アーカイエスは彼女を見、そしてクレメントに、抑揚の無い声で言った。
「そうだな。まだ先は長そうだ、ここで一度休んだ方がいい」
「では休憩という事で」
「わあいっ。お茶お茶」
ニーナミーナは嬉しそうに台座の近くに腰を下ろすと、先程も出した茶器を再び引っ張り出してお湯を沸かす。

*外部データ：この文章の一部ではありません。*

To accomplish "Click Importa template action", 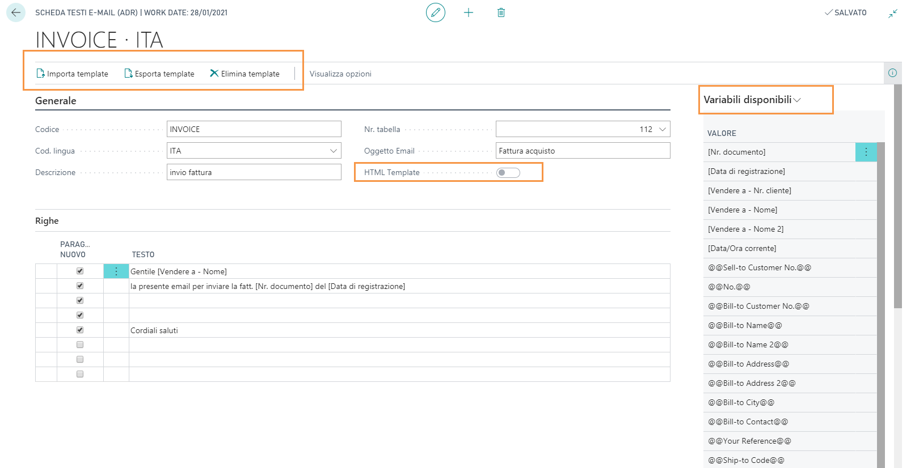I will coord(72,74).
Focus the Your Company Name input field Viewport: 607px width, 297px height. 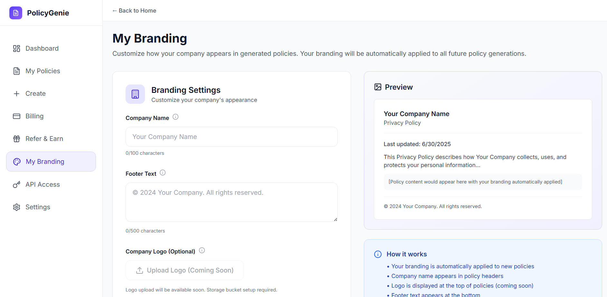232,137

ほっとしたせいか、ジェイスは自分がもの凄く空腹なのに、気が付いた。
茶が沸くのを待っていられなくなり、ニーナミーナの近くにどっかと腰を下ろすと、さっさと背嚢から携帯食料を取り出して、水筒の水を飲みつつかじり始める。
「あーっ、ジェイスったらもう食べてるっ」
「腹が減ってんだ、待ってられっかっ」
子供のようなやり取りをする二人に、シェイラが苦笑する。
「ジェイスとニーナミーナって、レベルがおんなじよね」
「ええっ? それってあたしが子供っぽいって事?」
「おいこらっ、ってことは、俺がガキだってのかっ?」
異口同音の二人に、シェイラは取り澄ました顔を作ると、
「それ以外何者でも無いでしょーが?」と切り返す。
「んだとおっ?」
唸る大男に、クレメントが笑い出した。
「んもうっ、どーして私がジェイスと一緒のお子ちゃまなのよっ?!」
「止しなよ、ニーナミーナ」
そう言いながら、パッドも苦笑した。
和やかなジェイス達とは少し離れていたアーカイエスが、ララが差し出した乾菓子をひと欠け口に入れ、上を見上げる。
「……妖魔が、集まって来ているな」
彼の指摘に、ジェイス達も真顔に戻って上を見る。黒い魔導師の言う通り、ワイバーンやガーゴイルなど、夥しい数がクリスタル・パレスの上空を旋回している。
「何故……?」
女剣士は眉を顰める。黒い魔導師が低い声で言った。
「恐らく、先程ボガードの群れと我々が戦ったせいだろう。妖魔は血の臭いに敏感だ。例えそれが地下の死闘であっても、必ず嗅ぎ分けてやって来る」
「ここは強固な結界がありますから、おいそれと妖魔が入り込む事は、まず無いでしょう。けれど、あんまり集まっていると出る時が厄介ですね」
クレメントが、ニーナミーナから茶器を受け取りながら、真顔で呟いた。